◆ **抜粋**

- - - -

さて、今さら感はありますが、2016年末に問題となった某キュレーションメディアについての私の別メディアで2年以上も前に投稿した記事を加筆修正したものをご紹介します。
インターネットは情報の渦、混沌とした世界
ここ数年のインターネットプラットフォームの多様化により、インターネットの世界は非常に混沌とした状況とも言えます。
例えば、数年前には、インフルエンサーと言われる著名人を使ったステマ(ステルスマーケティング)や、広告表記のないタイアップ記事広告などが問題になったこともありました。
ステルスマーケティング(Stealth Marketing)とは?
ステマとは「ステルスマーケティング」の略語で、企業から金銭を受け取っているにも関わらず、あくまで中立的な立場を装い良い口コミや良い評価を行う行為です。
いわゆる「ヤラセ行為」「サクラ行為」と呼ばれるものです。出典:webマーケティングに強くなるメディアferett
「ステマとは?絶対にやってはいけない理由3つ+事例3選
2015年4月30日
インターネットによる情報発信によるメディアの自由化、民主化とその闇
昨今のインターネットメディアの急拡大により、企業主体ではなく、個々人が表現の手段として自分のコンテンツを簡単に世に出せる時代になったのは、メディアの自由化、民主化といった観点では素晴らしいことです。
しかし、その一方で、信頼性の極めて低い薄っぺらな記事を大量に流通させることにより、そのアクセスを広告収入に変えて、大きな利益を得るといったやり方が横行するのは非常に問題だといえますね(怒)。
個人が情報発信できる時代になったことは良いことですが、そのコンテンツに価値がないとインターネットの大海原にごみを投げ入れているのと同じになってしまうからです。
ただの自分向けの日記レベルで書くようなブログであれば、価値うんぬんは関係ないかもしれませんが…
そこにビジネスが紐づく場合においては、やはりそこにアクセスしてきた人が、読者が本当によかったと思えるような(価値のある)情報でなければまったく意味がありません。
今回は、その中でもここ数年急激に増えているいわゆる「まとめサイト」キュレーションメディアに問題が起こりました。
キュレーションメディアとは?

そもそも、キュレーションメディアとは、インターネットの情報の渦の中から、自分の代わりに必要な情報をキュレーターといわれる人たちが、わかりやすくピックアップしてくれるというものです。
キュレーションメディアとは?
「キュレーション」は美術館や博物館の「キュレーター」から 派生した言葉で、キュレーションメディアとは「特定の切り口でインターネット上にある情報を選定し、公開するメディア」のこと です。

- - - -

◆ **対象が出てくる位置の行**
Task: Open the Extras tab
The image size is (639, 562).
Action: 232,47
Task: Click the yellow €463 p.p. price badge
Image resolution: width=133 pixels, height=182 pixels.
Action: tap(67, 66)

- - - -

◆ **やること**
#1 抜粋にある次の一文を英語にしてください。「ステマとは「ステルスマーケティング」の略語で、企業から金銭を受け取っているにも関わらず、あくまで中立的な立場を装い良い口コミや良い評価を行う行為です。」
#2 キュレーションメディアについての抜粋の続きを、最後の文のあとから書いてください。

◆ **各課題の答え**
#1 "Stema" is short for "stealth marketing": the practice of posting good reviews and favorable ratings while pretending to be neutral, even though money has been received from a company.

#2
出典:Ferret(webマーケティングに強くなるメディア)
キュレーションメディアとは?基本の解説とカテゴリ別まとめ
2016年12月6日
これにより、ネットユーザー自身が本当に欲しい情報にたどり着けないといった問題を解消するために、ユーザーに変わり事前に情報検索したものをまとめてくれるキュレーターの存在が重宝されるようになりました。
資本力を武器に経済合理性のみの追求でやりたい放題の大手企業の罪
しかし、今回の騒動は、大企業の論理のみが優先され、資本力のある上場会社がキュレーションメディアを多数買収し、倫理感もなく儲け重視でユーザーを無視した信頼性の極めて低い記事を量産していました。
そして、著作権違反等でサイト自体ほぼ閉鎖に追い込まれるといった事態にまで発展したのです。
キュレーター独自の視点ではなく、広告誘導目的に周到なコピペマニュアルを渡し、クラウドソーシングや、学生アルバイトなどの安価な労働力を大量に投入し、記事を量産していました。
そして、アウトプットの出し方まで詳細に指示した上で…
ゴミ記事でも上位表示することができた
また、著作権や記事の信憑性もおおいに問題ですが、注目すべきもうひとつの問題としては、量産された信頼性の低い内容記事がGoogleに上位表示されたことです。
Googleは、大量の信頼性の薄い記事をきちんとインデックスし、上位表示させてしまったのです。
プロの巧みな裏技のオンパレード
某社のキュレーションサイトは、Googleが定めたルールに忠実にのっとり、たくみなプロの技術を駆使したオペレーション体制をとっていました。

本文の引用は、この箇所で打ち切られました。